Hello! I blog about financial matters and things that average people can do to have a better retirement. I want to inspire people to take control of their money and have a better understanding about it. If you are interested to know more, follow me @ missniao.wordpress.com! :)

8 thoughts on “Property V.S. Stocks – Which has better returns?”

  1. The difference between investing in real property and in REITS is the amount of leverage for real property enable you increase your returns. We all agree that borrowing money to buy stock (including Reit stock) are dangerous because you may be caught with a margin call. Morever, borrowing to buy Reits is riskier than buying property for 2 reasons. Mortgage is borrowing for long terms – >20 years – whereas borrowing for stock investment is for short term (less than a year or bank facility on call). Interest rate tends to be lower for mortgage than for stock investing. This distinction of tenure is importance – > 20 years vs short term. Even though Reits are less voliatile than normal stock but it still can drop 20% to 30% during a financial crisis and you may have come across some REITS like Cache and Sabana doing so badly that bother on frauds. For real property, even if its value drops, your investment is cushioned in 2 ways. Government intervention. In Singapore where house ownership is over 85%, Singapore government would never allows the property price to drop suddenly and substantially if it want to be re-elected.
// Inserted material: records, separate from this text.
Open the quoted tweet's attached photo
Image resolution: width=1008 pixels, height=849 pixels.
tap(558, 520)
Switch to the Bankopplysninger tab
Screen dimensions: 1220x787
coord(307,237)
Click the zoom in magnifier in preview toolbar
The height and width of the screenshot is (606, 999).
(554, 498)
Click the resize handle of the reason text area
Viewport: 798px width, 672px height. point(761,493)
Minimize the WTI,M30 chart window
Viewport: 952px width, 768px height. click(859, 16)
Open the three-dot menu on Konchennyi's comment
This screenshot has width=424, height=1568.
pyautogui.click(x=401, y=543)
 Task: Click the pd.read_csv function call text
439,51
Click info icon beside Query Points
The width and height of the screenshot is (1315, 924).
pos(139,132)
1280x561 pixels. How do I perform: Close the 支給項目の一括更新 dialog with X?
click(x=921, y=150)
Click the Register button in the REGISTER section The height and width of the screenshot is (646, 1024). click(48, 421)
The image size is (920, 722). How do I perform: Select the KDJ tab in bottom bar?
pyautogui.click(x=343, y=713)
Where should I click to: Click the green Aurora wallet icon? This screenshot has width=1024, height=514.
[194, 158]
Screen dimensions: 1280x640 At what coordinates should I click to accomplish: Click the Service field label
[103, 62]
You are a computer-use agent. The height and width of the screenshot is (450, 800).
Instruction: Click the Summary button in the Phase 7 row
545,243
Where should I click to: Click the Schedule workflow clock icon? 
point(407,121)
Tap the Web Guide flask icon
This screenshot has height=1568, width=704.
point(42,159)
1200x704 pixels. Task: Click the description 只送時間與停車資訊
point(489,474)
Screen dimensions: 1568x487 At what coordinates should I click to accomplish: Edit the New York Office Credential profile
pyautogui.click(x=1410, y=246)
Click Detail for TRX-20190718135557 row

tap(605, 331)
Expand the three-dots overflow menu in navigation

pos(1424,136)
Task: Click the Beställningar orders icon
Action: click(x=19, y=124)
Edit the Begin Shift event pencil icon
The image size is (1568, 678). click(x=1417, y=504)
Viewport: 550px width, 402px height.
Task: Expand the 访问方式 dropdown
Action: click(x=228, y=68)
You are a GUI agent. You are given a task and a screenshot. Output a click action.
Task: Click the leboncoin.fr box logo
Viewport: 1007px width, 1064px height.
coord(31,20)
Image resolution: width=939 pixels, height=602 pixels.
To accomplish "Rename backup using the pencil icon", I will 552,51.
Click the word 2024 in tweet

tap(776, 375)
Moreover, Singapore is a financial hub and banking is the key industry. Majority of the bank loans are property loans. A big fall of property price would means lots of bad debts and will affect the stability of the banking industry and Singapore economy. Singapore government has the ability to intervene because it is the biggest land owner and HDB flat pricing will provide the floor to support the general property price. The goverment can also restrict land sales to limit supply that will affect pricing. So while REITS can be a good investmnet, because real property has the ability to leverage on long term commitment, it is still a safer investment.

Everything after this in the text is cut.